By Jonathan Davies
The political parties in Wales have had their first face-to-face clash over what they would bring to the country at an election debate in Llanelli.
Hosted by the Federation of Small Businesses (FSB) Wales at Parc y Scarlets, senior figures from the Conservatives, Labour, Liberal Democrats and Plaid Cymru battled for voters on topics including banking, the Severn Bridge, tourism and how Wales is funded.
Secretary of state for Wales Stephen Crabb represented the Conservatives and his opposite number Owen Smith was in place for Labour. The leader of the Liberal Democrat party in Wales Kirsty Williams joined them, and Plaid leader Leanne Wood gave the nationalist point of view.

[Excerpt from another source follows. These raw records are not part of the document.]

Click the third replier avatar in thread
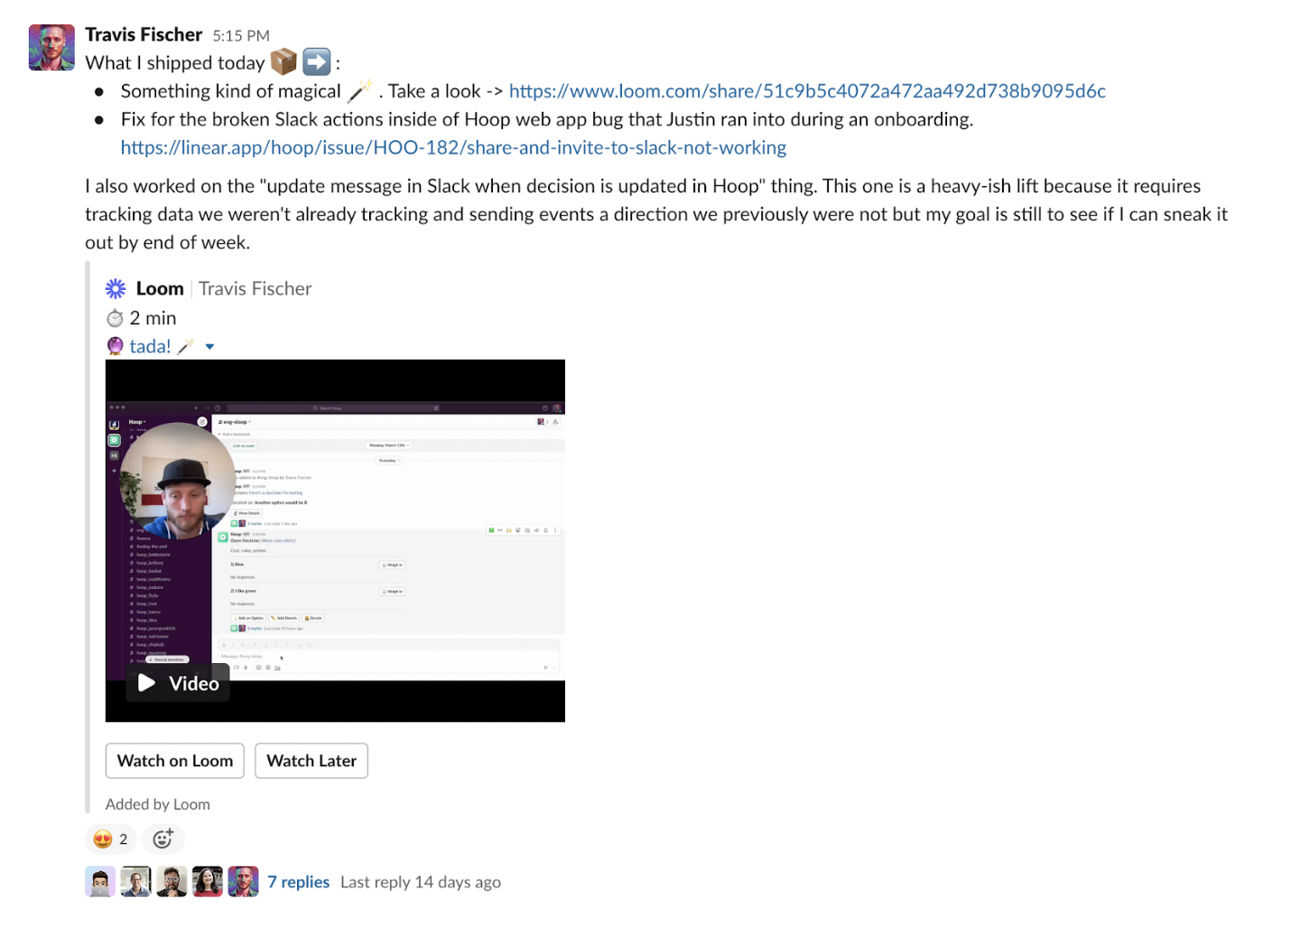The image size is (1291, 927). (x=172, y=882)
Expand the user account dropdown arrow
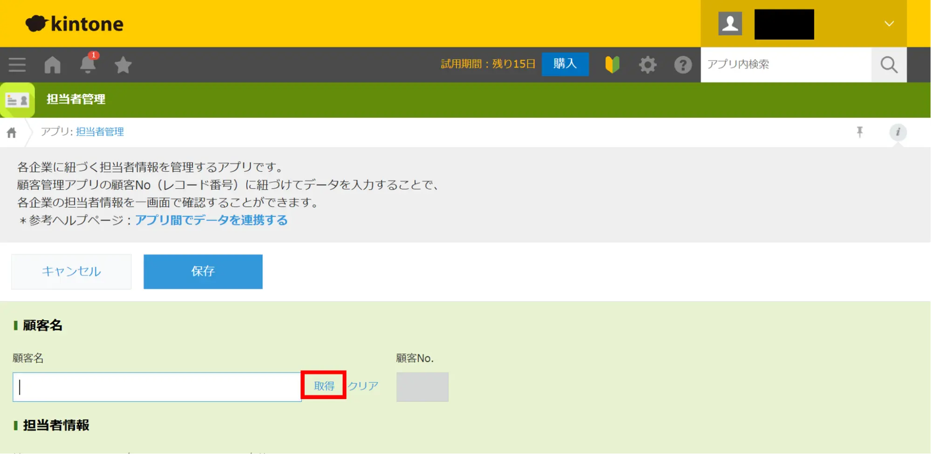 click(889, 24)
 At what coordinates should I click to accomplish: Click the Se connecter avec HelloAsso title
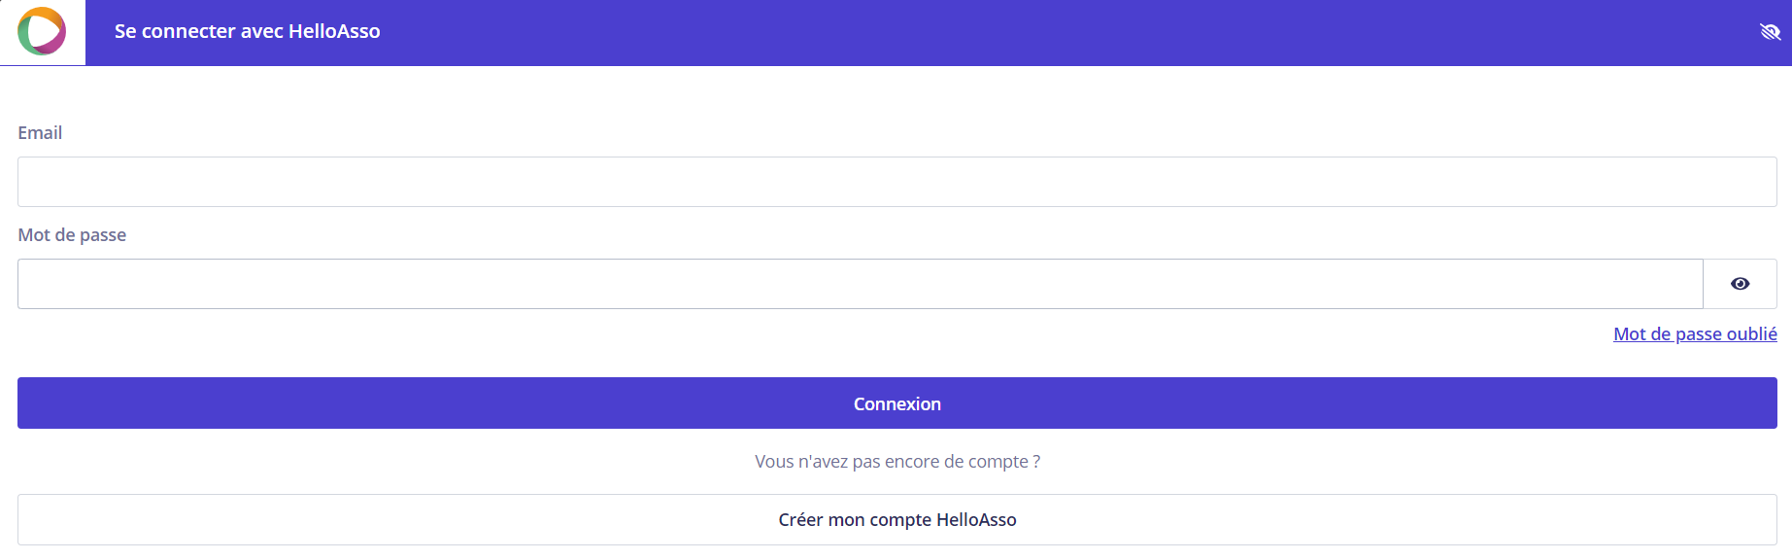coord(247,31)
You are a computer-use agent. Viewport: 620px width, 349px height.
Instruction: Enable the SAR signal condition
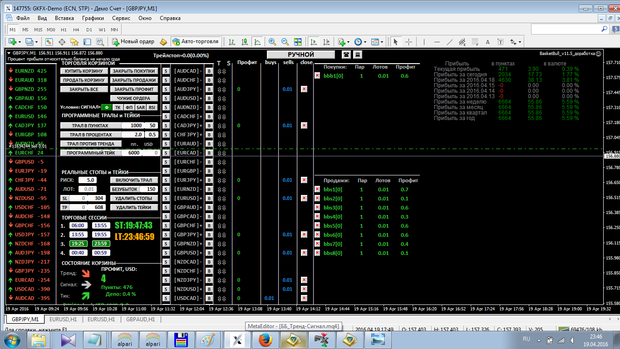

Only parties with MPs elected in 2010 were invited, excluding the likes of UKIP and the Green Party.
The panel first faced the question of trust and why Welsh businesses should give theirs at the general election.
Labour's Owen Smith was quick to stress that the recession was not Labour's fault. He said: “Since then  we have seen a full blown depression and the reason we can be trusted is that we won’t make the same mistakes as the Tories by taking a more balanced approach to stimulating growth, cutting when we think it’s necessary and raising taxes where appropriate.”
As you'd expect, Stephen Crabb spoke of the Conservatives' "track record over the past five years" and the 'long-term economic plan'. He said: “When we inherited this financial crisis we decided to set out a course of taking difficult spending decisions and the problem still needs to be fixed but fundamentally the course we are on is the right one and is bearing fruit for all of the UK.”
Kirsty Williams defended the Lib Dems' record in government “My party stepped up to the plate and it’s cost us dear politically but we recognised the economic situation that the country was in at the time.
“Confidence in the economy is returning and we have been part of that agenda and it was the right thing to do to get the economy back on track.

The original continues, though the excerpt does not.